(ce serait un premier morceau)
Il y avait comme une urgence en moi ce jour-là.
Orange, elle était. Je la ressentais de cette couleur-là, ne me demandez pas
d’expliquer pourquoi. Les talons de mes phrases étaient bien trop élevés, ils
s’écrasaient sur les pavés – je me disais, je mens. L’étalon de mes phrases
était trop mal élevé, il s’écrasait sans avancer, je me disais jument. J’avais
des choses à exprimer, à expirer. J’aurais aimé être inspirée, savoir comment
vous aspirer. Dans ma précipitation d’expression j’avais égaré l’intuition de
mon inspiration, je cherchais une occupation. Il faut trouver de l’air,
l’ajouter à l’emphase – je me disais, il faut bâtir des phrases. Nous sommes
sur terre, coupons les ailes, je pensai – les lettres deviendront des êtres, je
me servirai de femmes en guise de flamme, je songeai – on brûlera le temps qui
vacille à l’aide de cocktails enflamment nos pupilles, j’espérais. Sur un banc,
je m’assis, il devait être onze heures et demi. Une demoiselle à la jupe de
dentelle entra dans une cabine téléphonique. Je l’observai sans concentration
en rêvant d’une part de tarte à l’épaisse garniture de citron. Elle rougit au
fil de son cordon, la femme, au bout du fil ses joues hurlaient le triste
frisson. Bientôt, des larmes nagèrent la brasse coulée dans son cou dénudé. Je
me dis : la cabine va se remplir de son émotion, elle va finir par se
noyer de son propre désespoir, elle finira par couler comme un glaçon. Je me
dis : il faut la secourir, où peut-on dénicher un masque et un tubas, ce
n’est plus l’heure de rire, elle va mourir. Je me sentais un peu alarmé, je me
sentais tout à fait rassuré ; les phrases avaient cessé de m’échapper,
vous comprenez, j’avais quelqu’un à sauver, je me sentais occupé, j’étais
comblé. J’ai couru, très rapidement, j’avais les poils qui dansaient la polka
au gré au vent. Je n’avais plus de pensées à offrir, ce n’était plus la saison
– à défaut je concoctai un bouquet de sensations. Ca aussi je lui offrirai, je
lui offrirai et elle se dira, mais il est incroyable ce jeune homme là, pourquoi
pleurai-je déjà des gens existent dans le monde j’aime les immeubles qui
s’envolent et les peaux que l’on frôle, je me croyais seule mais c’est un
leurre dîtes monsieur je vous offre une boîte de petits beurres, point
d’interrogation. Mais c’est évidemment à cet instant là que mon téléphone
sonna. Une atroce sonnerie qui fait inévitablement sursauter et ferait se
briser un morceau de cristal dans un appartement vous savez, juste à l’entrée.

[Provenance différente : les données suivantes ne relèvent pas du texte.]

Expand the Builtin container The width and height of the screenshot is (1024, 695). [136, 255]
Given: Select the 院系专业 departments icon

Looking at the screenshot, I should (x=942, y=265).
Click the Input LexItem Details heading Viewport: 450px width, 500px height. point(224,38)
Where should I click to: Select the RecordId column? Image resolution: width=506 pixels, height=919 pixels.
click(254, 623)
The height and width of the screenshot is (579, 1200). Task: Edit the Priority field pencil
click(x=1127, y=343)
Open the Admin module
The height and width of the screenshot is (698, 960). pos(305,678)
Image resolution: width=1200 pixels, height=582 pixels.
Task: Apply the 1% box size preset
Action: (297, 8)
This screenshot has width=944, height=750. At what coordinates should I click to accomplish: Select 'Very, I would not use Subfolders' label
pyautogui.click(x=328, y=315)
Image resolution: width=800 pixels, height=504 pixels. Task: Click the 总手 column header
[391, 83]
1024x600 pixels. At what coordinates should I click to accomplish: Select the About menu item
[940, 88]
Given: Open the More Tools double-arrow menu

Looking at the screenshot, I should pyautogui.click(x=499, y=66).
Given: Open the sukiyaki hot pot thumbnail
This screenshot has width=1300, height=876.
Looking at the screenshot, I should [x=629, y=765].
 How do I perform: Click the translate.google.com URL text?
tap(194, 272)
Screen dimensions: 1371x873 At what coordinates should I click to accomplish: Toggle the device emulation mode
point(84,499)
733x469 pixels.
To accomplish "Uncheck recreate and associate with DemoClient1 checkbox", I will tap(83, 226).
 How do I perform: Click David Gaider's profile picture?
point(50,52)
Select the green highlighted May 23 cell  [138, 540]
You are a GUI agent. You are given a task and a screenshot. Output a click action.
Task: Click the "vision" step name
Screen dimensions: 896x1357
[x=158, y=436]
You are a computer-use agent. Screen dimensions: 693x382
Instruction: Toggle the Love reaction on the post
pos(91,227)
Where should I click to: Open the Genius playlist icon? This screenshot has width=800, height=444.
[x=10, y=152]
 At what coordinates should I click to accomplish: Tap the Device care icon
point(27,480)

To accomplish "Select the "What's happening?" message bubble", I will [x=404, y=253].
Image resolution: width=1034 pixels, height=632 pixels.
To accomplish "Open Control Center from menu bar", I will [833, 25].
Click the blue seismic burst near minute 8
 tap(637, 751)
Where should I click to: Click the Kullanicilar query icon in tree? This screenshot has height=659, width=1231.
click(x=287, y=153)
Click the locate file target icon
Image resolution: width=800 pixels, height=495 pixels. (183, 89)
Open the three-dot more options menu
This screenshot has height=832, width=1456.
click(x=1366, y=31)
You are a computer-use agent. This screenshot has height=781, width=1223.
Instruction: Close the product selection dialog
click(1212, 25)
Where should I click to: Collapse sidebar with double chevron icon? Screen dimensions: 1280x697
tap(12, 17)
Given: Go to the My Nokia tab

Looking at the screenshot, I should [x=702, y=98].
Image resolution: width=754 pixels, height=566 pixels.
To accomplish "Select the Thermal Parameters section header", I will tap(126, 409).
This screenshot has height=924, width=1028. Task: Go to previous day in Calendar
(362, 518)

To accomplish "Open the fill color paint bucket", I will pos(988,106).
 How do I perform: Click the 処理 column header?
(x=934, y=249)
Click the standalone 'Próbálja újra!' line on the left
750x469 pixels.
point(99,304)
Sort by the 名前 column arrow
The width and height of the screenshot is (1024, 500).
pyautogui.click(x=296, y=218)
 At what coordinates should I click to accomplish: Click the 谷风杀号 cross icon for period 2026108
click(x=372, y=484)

Un abominable appel en numéro privé, comment, un rendez-vous avec la banque,
là, maintenant ? dans une heure si je veux ? J’ai pensé : mais
je ne veux pas, une femme s’apprête à mourir devant moi, il me faut un masque
et tuba, je, comment, vous ne comprenez pas ? J’ai dis : Ah, non, là,
je suis débordée. On a du penser : Peu importe, nous sommes payés pour
vous voir, nous on s’en fiche, fiche à remplir très exactement, c’est tout ce
qui importe, combler le temps avec des petits numéro sur la feuille, au recto,
un autre rendez-vous n’importe quand, un autre soir, on veut vous voir. Je me
dis : Là, je dois absolument la sauver, après, peut-être qu’avec elle je
me marierai. Je dis : D’accord, plus tard si vous voulez. Je raccroche et
d’une tierce reprend ma mélodie du sauveur. Un masque, un tuba, dans la
quincaillerie il y en a. Entrée, sonnette, j’achète, l’argent, le ticket, le
froissé, la porte, sonnette, sortie, pavés. La femme est toujours dans sa
cabine et pleure de plus en plus belle, de plus en plus jolie. Je lui ai fais
signe de la main, le cygne était blanc il s’est mis à danser un bonjour
incertain. Elle n’a pas tourné le visage, elle n’a pas souri, elle n’a pas
sauté dans un nuage, elle ne s’est pas enfuie. Elle a raccroché, elle s’est
approchée – oh, c’est pour moi ? elle a dit sans s’étendre, d’une voix
tendre, et sans attendre elle a pris.